> [Texto de origem]:
Logo nos primeiros minutos de Os Chapéus de Chuva de Cherburgo, quando o espectador – que pode ser qualquer um, mas imaginemos um espectador "comum" de 1964, ainda sem o peso de um "consciência histórica" de Jacques Demy e do filme – já foi mergulhado nos ambientes banais, "proletários", mas filmados com a opulência do cinemascope e dum technicolor flamejante, de uma Cherburgo ainda meio escalavrada pelos combates da II Guerra, mas ainda não dissipou a estranheza de ver todas as personagens a dizerem as suas falas "em cantado", acontece um diálogo entre o protagonista (Nino Castelnuovo) e um seu colega da oficina de automóveis em que trabalha. Falam do cinema e da ópera e alguém conclui que o cinema é preferível porque parece mais "natural" do que a ópera, onde "todas as personagens estão sempre a cantar". Duma penada, e como um gag, o filme assume-se (e nalguns momentos a partitura de Michel Legrand cita ou faz tangentes a trechos bem conhecidos do reportório operático), vira do avesso a estranheza da sua opção musical, e sobretudo vira do avesso a "naturalidade" (ou o "naturalismo") que a personagem cantara (literalmente) como vantagem do cinema. E, com isso, anuncia-se, tão explicitamente quanto o filme o podia fazer, o mundo de Jacques Demy, um mundo em que o espectáculo é trazido para dentro duma ordem de realidade, sem a quebrar.

> [Informação fornecida]:
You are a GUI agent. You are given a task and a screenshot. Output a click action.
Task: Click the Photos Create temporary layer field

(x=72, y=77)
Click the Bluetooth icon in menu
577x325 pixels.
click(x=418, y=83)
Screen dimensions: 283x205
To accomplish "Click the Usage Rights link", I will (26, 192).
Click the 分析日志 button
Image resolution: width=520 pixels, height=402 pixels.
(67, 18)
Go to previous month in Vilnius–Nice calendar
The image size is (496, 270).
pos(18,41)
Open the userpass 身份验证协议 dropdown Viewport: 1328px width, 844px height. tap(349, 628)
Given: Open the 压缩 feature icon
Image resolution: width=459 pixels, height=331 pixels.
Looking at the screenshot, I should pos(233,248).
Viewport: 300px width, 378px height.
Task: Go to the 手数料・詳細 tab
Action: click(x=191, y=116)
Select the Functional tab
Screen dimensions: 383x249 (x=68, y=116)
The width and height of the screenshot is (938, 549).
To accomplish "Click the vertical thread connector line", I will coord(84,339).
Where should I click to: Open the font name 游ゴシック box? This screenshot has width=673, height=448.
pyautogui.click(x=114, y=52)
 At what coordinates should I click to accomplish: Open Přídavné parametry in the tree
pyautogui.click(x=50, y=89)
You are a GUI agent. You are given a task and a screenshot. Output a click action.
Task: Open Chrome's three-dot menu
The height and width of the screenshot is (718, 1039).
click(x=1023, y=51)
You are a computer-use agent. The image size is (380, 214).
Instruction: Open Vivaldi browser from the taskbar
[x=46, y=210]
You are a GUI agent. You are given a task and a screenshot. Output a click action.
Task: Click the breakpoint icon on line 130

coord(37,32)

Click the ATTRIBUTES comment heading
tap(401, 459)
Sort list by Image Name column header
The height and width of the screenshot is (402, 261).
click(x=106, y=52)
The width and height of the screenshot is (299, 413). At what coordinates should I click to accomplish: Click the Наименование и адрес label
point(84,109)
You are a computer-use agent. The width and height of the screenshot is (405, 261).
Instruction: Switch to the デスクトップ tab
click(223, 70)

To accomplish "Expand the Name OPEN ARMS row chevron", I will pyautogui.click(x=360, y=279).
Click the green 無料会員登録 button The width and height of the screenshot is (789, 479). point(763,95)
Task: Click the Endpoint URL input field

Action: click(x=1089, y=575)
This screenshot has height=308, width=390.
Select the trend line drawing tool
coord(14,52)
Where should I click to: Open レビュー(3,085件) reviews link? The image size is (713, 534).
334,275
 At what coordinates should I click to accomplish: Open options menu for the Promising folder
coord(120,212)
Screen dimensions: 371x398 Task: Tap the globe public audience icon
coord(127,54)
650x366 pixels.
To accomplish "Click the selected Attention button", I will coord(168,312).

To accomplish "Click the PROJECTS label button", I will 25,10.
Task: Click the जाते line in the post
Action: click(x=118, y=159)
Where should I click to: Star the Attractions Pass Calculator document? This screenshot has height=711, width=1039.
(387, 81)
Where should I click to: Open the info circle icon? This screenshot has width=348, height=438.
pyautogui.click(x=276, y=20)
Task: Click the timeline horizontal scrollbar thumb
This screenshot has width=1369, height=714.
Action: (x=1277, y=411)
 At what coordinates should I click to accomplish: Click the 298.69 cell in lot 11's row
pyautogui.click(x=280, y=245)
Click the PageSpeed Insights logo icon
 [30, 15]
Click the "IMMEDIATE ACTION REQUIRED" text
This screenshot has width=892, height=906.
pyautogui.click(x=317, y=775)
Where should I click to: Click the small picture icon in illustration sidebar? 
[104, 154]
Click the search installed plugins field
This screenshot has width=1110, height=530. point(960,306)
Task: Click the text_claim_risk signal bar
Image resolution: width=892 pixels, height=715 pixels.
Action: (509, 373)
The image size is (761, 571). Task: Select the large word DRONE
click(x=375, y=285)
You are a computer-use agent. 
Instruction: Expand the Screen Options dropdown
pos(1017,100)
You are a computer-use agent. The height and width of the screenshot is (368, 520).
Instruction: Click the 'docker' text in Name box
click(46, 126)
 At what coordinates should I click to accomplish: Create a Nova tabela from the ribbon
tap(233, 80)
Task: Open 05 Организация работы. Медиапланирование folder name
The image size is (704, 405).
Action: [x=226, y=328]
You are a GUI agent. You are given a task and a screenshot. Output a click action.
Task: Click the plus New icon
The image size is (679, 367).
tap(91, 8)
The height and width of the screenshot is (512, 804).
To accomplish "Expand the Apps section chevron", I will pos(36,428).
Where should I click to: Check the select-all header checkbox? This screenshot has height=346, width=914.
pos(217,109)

> [Requisitos do exercício]:
1: No texto sobre Os Chapéus de Chuva de Cherburgo, explique em uma a três frases por que motivo se conclui, no diálogo na oficina, que o cinema é preferível à ópera.
2: Prossiga o texto sobre Os Chapéus de Chuva de Cherburgo a partir do ponto em que termina.
Os registos não têm qualquer papel nesta parte.

> [Resultados do exercício]:
1: No diálogo conclui-se que o cinema é preferível porque parece mais "natural" do que a ópera. Na ópera, "todas as personagens estão sempre a cantar".

2:
Os Chapéus de Chuva... foram um enorme sucesso, e ainda são hoje (53 anos depois da estreia) o filme mais lembrado de Demy. Num certo sentido, embora fosse já a sua terceira longa-metragem, foi o filme com que ele sonhava desde o início, e porventura até desde antes do início. Quando, no filme biográfico (Jacquot de Nantes) que Agnès Varda, sua mulher e companheira de vida e trabalho durante décadas, estreou em 1991 (um ano depois da morte de Demy), vemos o jovem Jacques assustado com os bombardeamentos aliados sobre Nantes durante a II Guerra, e a refugiar-se num mundo de fantasia (que era já o cinema, o cinema das marionetas, o cinema dos desenhos semi-animados, o cinema dos formatos "amadores"), tem-se um vislumbre de uma explicação para o papel do sonho, do espectáculo, das canções, das danças, no universo de Demy: uma forma de esconder, de fechar os olhos, de sobreviver a um horror ou a uma tragédia, mantendo sempre a consciência de que não é por isso que o horror ou a tragédia vão desaparecer. Pelo contrário, estão lá à espera – a realidade mascara-se, o destino finta-se, mas no fim do caminho continuam lá.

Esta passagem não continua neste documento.